Please take the lines from the one holding "Screen dimensions: 1024x789" through the one holding "Screen dimensions: 1447x840" in the data below and copy them exactly.
== MATERIAL FOR THIS TASK ==
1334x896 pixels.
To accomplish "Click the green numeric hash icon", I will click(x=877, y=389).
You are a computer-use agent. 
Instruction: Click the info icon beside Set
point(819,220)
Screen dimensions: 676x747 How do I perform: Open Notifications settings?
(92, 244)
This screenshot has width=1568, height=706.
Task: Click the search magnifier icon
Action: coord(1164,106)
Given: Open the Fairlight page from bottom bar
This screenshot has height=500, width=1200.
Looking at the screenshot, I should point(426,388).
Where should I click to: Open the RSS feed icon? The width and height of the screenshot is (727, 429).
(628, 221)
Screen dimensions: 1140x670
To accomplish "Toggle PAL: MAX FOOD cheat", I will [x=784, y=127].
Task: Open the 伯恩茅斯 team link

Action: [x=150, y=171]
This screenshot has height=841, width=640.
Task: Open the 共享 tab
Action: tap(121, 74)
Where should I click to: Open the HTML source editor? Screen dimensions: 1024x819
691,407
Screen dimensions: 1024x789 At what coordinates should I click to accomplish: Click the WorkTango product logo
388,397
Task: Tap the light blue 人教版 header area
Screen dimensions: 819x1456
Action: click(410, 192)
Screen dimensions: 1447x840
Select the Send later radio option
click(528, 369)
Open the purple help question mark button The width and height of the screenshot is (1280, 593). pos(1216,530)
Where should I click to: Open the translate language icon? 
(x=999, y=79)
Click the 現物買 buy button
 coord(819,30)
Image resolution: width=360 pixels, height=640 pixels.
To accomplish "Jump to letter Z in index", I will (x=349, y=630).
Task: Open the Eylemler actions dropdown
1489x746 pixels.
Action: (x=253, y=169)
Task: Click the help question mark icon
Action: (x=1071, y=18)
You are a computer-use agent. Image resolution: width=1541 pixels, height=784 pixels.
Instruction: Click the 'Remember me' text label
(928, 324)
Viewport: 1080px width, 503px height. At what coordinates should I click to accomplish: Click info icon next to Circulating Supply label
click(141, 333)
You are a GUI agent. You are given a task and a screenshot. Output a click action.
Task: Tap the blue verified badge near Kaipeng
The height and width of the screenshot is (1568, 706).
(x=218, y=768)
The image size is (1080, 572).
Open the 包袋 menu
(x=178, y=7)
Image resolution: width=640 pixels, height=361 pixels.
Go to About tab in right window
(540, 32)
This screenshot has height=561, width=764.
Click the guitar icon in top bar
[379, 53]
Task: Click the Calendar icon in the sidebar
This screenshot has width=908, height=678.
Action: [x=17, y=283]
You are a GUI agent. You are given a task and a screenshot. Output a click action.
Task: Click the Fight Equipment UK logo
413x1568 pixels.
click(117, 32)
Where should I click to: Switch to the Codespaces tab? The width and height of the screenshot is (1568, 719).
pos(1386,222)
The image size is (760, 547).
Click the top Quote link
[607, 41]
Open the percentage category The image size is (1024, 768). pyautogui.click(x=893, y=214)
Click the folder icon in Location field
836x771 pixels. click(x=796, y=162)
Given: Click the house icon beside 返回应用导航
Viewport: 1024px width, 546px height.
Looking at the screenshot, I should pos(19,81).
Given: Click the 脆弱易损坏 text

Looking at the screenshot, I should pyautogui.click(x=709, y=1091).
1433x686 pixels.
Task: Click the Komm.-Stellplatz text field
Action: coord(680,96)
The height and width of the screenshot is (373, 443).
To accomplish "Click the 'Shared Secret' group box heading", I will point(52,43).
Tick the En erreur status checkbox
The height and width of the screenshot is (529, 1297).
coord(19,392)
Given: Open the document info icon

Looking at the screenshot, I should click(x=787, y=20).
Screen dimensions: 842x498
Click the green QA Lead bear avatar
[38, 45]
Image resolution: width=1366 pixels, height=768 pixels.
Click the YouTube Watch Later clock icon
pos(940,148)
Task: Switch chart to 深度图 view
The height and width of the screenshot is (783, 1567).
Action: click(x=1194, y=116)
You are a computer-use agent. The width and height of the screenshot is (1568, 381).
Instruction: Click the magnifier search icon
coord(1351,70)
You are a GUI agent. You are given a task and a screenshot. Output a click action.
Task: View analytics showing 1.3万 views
===
▶ RESULT:
Screen dimensions: 1024x789 At what coordinates should I click to accomplish: Click the WorkTango product logo
388,397
Task: Tap the light blue 人教版 header area
Screen dimensions: 819x1456
Action: click(410, 192)
Screen dimensions: 1447x840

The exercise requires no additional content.